## Directions for this task
Give the items again from the line with "You are a computer-use agent. This" up to and including the line with "pyautogui.click(x=27, y=375)", with "Select" switched to "Choose" and everything else left as it is. Leave the pictures out of your answer.
-- BEGIN Records supplied --
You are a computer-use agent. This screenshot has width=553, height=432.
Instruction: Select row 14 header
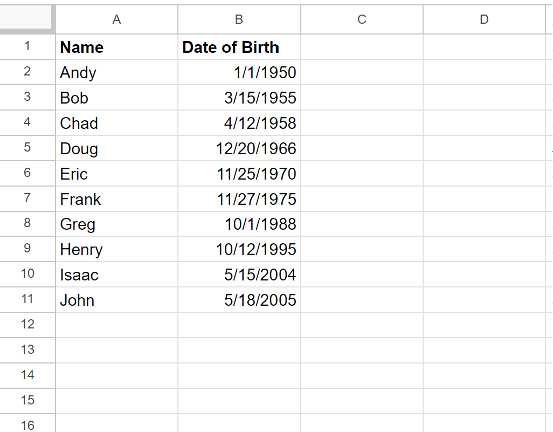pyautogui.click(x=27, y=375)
-- END Records supplied --
-- BEGIN Records supplied --
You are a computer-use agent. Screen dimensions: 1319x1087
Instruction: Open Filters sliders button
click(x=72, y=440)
-- END Records supplied --
## Result of this exercise
You are a computer-use agent. This screenshot has width=553, height=432.
Instruction: Choose row 14 header
pyautogui.click(x=27, y=375)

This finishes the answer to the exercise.